There will be roadblocks of course. If you have inline assembly, well, you are mostly out of luck. If you have hidden hardware assumptions (page size, hardware register granularity, using CPUID trick to synchronize CPU barriers etc.), you are pretty much screwed. The biggest pitfall is multi-threaded programming, because x86 and Aarch64 have explicitly different memory ordering guarantees. But in even in the later case, if your code is correct C/C++, it will correctly work on Aarch64 — the only problem is that many people ship buggy code without realizing it, since the bugs won't show on x86. To be fair though, this will mostly affect low-level threading libraries and things like allocators — and popular stuff is already tested and packaged for ARM CPUs.
Apple already sucker-punched devs with the whole codesigning debacle. Which followed the hard cutoff forcing upgrade forcing apps to 64-bit. Which followed a laundry list of other requirements that'd make this post too long... Developing for macOS is now a big pain in the butt for small-to-medium devs. And now they'll be asking developers to support not just a new architecture, but a new one plus the previous one.

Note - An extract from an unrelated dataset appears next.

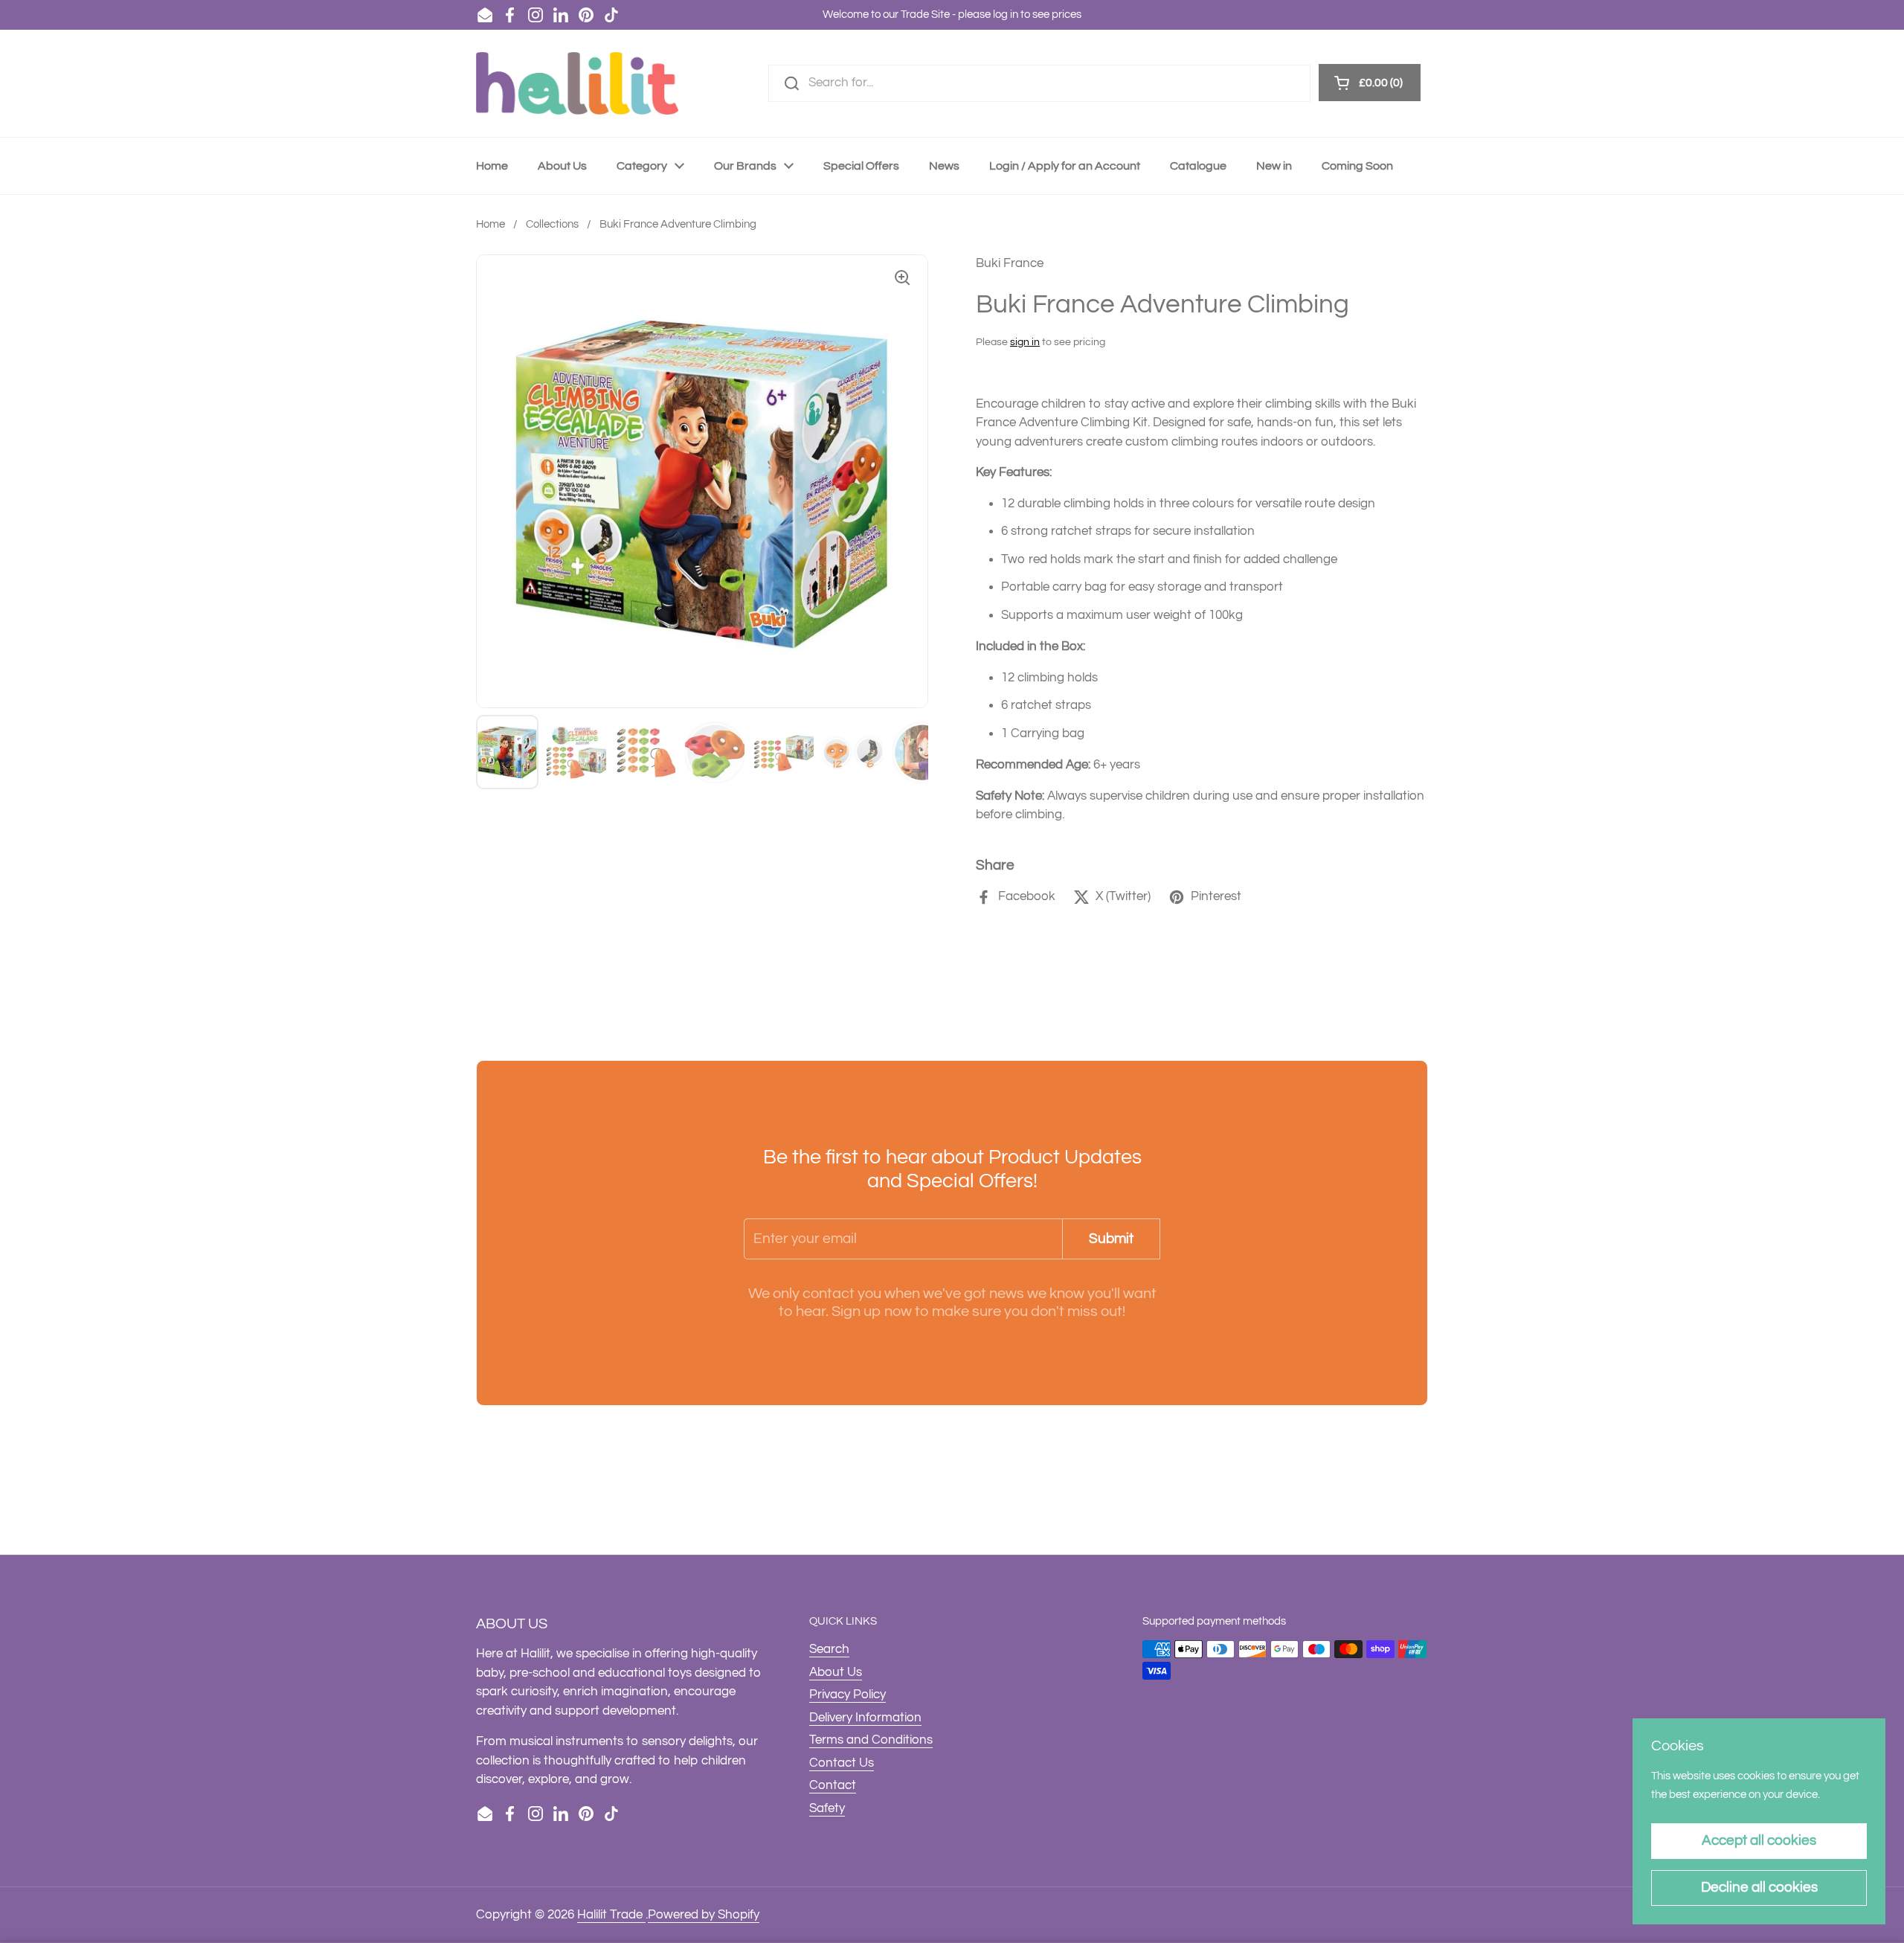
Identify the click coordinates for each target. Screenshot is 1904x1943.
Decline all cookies (1759, 1887)
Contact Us (841, 1763)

Really don't share your opinion. Developing for Apple is much simpler than developing for any other platform. Forcing the 64-bit was painful if you have to maintain badly designed legacy software, but it makes things so much better for everyone in the long run, that it had to be done. Codesigning is literally one command, and if you se Xcode, it will take care for you instead. if you don't use Xcode, the linker ill do it for you in the background (you only need to deal with it if you intend to distribute). Finally, if your program is competently engendered engineered (which is really not that hard to do), it will support both x86-64 and AArch64 as compilation targets.

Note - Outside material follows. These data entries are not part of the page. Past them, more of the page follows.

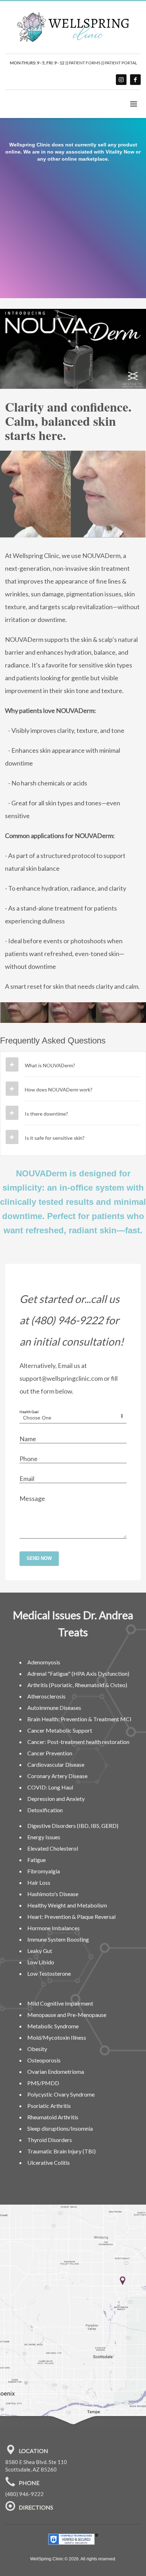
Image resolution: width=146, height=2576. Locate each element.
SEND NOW (39, 1558)
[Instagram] (121, 79)
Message (32, 1498)
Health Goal (29, 1412)
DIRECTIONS (36, 2507)
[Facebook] (135, 79)
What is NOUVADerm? (50, 1065)
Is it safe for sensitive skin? (55, 1138)
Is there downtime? (46, 1114)
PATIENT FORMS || (87, 62)
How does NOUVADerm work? (58, 1089)
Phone (28, 1459)
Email (26, 1478)
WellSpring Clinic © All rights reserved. (73, 2558)
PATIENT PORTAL (121, 62)
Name (27, 1439)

I agree however that the requirement of being enrolled in the Developer Program sucks for open source, Apple really ought to have free access to codesign identities for confirmed individuals.
IMO you can't really sell people on thermals. "Look how much cooler the chassis is!", while a valid praise in an enthusiast review that nerds like some of us pay attention to, does not seem like the kind of thing you'd put in a keynote.
That leaves battery life and processing performance. They'll both need to be awesome, or the rumors will need to be decoys and form factors are changing which is unlikely, or otherwise Apple will be in trouble. AND lets not forget the laptops rumored to be updated are ones that would normally get Tiger Lake, which itself is finally a good upgrade for the ultrabook class. Otherwise why not wait another 6 months?
I think you are missing the fact that already the 4-5 watt dual-core iPhone CPU has performance comparable to that of a 15W Tiger Lake. A slightly higher clocked auld-core A14 will have single-core performance on par — or better — than AMD's newly released desktop CPUs and the multi-threaded performance close to that of an Intel i9 in the 16" model. If that is not something to woo enthusiasts, I don't know what will. And of course, let's not forget about the GPUs. The iPhone 12(!!) offers similar performance to Nvidia's MX350 (a 25 watt Pascal GPU), so you can expect entry-level Mac laptops with 8 GPU clusters to outperform an Nvidia MX450.
Personally, I desperately need more performance. Apple Silicon will make Macs the choice for everyone like me — people who need state of the art performance in a mobile package. Heck, I am contemplating switching my 16" i9 for a 13" with A14X, because it will mostly likely run my R code much faster.